When moving to the cloud – a common starting point for businesses that go digital – Middle East organizations have traditionally been unable to find top-tier providers whose infrastructure is locally, or even regionally, based. Although this is starting to change, with AWS, Microsoft and Google all opening data centers in the GCC, for example, companies still face challenges when trying to comply with local, regional and international rules.  

The issue casts a shadow on efforts to promote growth. For some Middle Eastern countries, industrial expansion goes hand in hand with efforts to play a bigger geopolitical role on the world stage. Other nations are seeking to mitigate their petrochemical dependency by diversifying their economies.

Regulatory compliance, however, poses a particular challenge.

Fragmentation creates a barrier to compliance

“Across the Gulf Cooperation Council, there is no overarching law that deals with data protection, and one risk for companies is fragmentation,” said Mike Yeh, a Microsoft lawyer and government affairs lead for the Middle East and Africa.

Many of the region’s local regulations bear similarities to the European Union’s General Data Privacy Regulation. For example, the law Concerning Personal Data Protection, or DPL, issued in 2016 by Qatar requires organizations in the country to ensure privacy protections are integrated into the design of new products and services. Companies are expected to revemp systems and processes if necessary, regardless of cost.

Fines for non-compliance of DPL can reach up to US$1.35 million, Yeh noted, so businesses cannot afford to forgo overhauls.

Making compliance issues even more complicated for enterprises trying to avoid such fines, fragmentation of data protection rules also exists at the national level.

In the UAE, for example, there is no formal data-protection law at the federal level. Article 379 of the UAE Penal Code prohibits the disclosing of “secrets” without consent but is unclear as to whether this pertains to personal information such as date of birth. Instead of national-level regulations, so-called commercial Free Zones, such as Dubai International Financial Centre (DIFC), Abu Dhabi Global Market and Dubai Healthcare City, operate with a degree of autonomy and have their own data-protection laws.

Finance, energy make the Middle East a target

Meanwhile, the scale of the region’s financial and energy sectors serves as a magnet for malicious actors, said Talal Wazani, head of strategic security consulting at Help AG, a systems integration company specializing in cybersecurity.

- _To-do list_:
**A.** From the passage on Middle East data protection, reproduce word for word the stretch beginning at "Fragmentation creates a" and ending after "to forgo overhauls.".
**B.** Continue the article on Middle East data-protection rules, picking up right after its last sentence.

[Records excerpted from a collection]
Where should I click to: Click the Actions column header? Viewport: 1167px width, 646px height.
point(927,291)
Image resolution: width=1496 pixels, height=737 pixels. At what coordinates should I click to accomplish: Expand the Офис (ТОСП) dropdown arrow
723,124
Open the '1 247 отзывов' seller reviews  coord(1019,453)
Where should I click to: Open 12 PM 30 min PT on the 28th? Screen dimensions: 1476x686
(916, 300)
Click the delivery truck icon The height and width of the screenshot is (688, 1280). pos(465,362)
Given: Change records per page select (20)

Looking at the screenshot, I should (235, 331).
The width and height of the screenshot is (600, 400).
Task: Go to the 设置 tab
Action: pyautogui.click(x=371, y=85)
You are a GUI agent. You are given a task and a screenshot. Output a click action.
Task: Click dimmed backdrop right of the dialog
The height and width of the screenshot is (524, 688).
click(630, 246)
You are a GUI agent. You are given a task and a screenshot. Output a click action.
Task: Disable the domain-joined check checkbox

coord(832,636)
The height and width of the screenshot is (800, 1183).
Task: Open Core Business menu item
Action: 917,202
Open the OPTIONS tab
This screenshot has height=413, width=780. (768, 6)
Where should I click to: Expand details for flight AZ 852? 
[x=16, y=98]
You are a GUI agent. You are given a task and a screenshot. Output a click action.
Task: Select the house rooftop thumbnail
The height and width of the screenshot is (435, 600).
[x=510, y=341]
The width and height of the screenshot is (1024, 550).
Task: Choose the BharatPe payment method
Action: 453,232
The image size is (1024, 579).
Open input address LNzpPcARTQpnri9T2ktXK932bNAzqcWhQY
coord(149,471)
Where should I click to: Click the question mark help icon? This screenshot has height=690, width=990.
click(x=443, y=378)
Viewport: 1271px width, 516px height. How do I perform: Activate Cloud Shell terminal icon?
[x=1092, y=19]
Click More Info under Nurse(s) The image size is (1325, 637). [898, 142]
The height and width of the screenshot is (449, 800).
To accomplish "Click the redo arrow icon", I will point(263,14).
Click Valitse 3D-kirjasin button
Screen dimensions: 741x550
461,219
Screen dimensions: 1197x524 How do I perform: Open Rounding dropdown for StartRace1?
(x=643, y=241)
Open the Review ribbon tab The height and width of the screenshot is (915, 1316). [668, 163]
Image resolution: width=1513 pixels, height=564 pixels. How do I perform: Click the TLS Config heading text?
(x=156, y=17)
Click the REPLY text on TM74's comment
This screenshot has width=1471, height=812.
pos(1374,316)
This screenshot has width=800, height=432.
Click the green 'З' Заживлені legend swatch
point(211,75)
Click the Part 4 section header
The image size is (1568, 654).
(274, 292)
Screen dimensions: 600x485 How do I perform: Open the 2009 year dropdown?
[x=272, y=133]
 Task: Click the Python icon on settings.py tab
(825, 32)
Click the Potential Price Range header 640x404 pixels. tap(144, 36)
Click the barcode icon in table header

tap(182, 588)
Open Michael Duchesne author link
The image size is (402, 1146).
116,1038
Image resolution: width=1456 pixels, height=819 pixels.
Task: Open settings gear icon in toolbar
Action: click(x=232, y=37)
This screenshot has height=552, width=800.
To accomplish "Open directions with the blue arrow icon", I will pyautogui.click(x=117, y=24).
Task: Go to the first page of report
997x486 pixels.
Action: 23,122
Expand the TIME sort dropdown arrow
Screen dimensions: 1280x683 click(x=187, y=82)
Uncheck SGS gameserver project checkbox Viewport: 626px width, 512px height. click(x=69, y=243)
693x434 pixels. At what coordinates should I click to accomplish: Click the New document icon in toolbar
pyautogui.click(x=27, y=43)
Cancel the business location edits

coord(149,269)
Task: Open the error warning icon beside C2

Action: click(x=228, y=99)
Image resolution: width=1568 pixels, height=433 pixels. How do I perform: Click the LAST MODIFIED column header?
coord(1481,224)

- _The answers_:
**A.**
Fragmentation creates a barrier to compliance

“Across the Gulf Cooperation Council, there is no overarching law that deals with data protection, and one risk for companies is fragmentation,” said Mike Yeh, a Microsoft lawyer and government affairs lead for the Middle East and Africa.

Many of the region’s local regulations bear similarities to the European Union’s General Data Privacy Regulation. For example, the law Concerning Personal Data Protection, or DPL, issued in 2016 by Qatar requires organizations in the country to ensure privacy protections are integrated into the design of new products and services. Companies are expected to revemp systems and processes if necessary, regardless of cost.

Fines for non-compliance of DPL can reach up to US$1.35 million, Yeh noted, so businesses cannot afford to forgo overhauls.

**B.**
The World Economic Forum Global Risk Report 2019 warns of the increased likelihood of cyberattacks in the Gulf, and especially in Saudi Arabia and the UAE, Wazani noted. “This is evident in the past waves of attacks against Saudi Arabia in 2012 and 2017, and has ensured that cybersecurity compliance makes it to the top of the agendas of government agencies in both countries, with the UAE launching its National Cybersecurity Strategy and Saudi Arabia envisioning a secure and resilient digital infrastructure as part of Saudi Vision 2030 [the kingdom’s national economic diversification program],” Wazani said.

Wazani is one of many specialists who see the effort to satisfy regulations and standards as necessary short-term burdens that bleed finances, encumber human resources and introduce operational overheads. While compliance is an ongoing challenge, much of the costs involves initial restructuring to allow the introduction of baseline infrastructures and practices that satisfy regulators. Once this first-phase headache is behind them, Wazani believes risk exposure will have been alleviated for compliant organizations, and that much-needed investors will be more easily enticed to the region.

But for now, private-sector organizations across the Middle East are undertaking sweeping changes to remain compliant, according to Akshay Lamba, CIO of Deloitte Middle East. 

“The influx of regulatory initiatives has forced many firms to reconsider their business models, in terms of new restrictions as much as new opportunities,” Lamba said.

Regulatory standards get lost in translation

Middle East businesses often must interpret international standards in different ways, adapting them to suit their own unique markets where offerings, customer demands, corporate culture and market maturity may vary wildly from those in Europe and the US, Lamba said.

As businesses grow, they must meet the requirements of the jurisdiction in which they plan to expand.  The more complex the group becomes, the more complex and costly regulatory compliance becomes. “In the Middle East, regulatory agendas, new legislation and initiatives vary according to the priorities of each country, with both implementation dates as well as some key details differing between jurisdictions,” Lamba said.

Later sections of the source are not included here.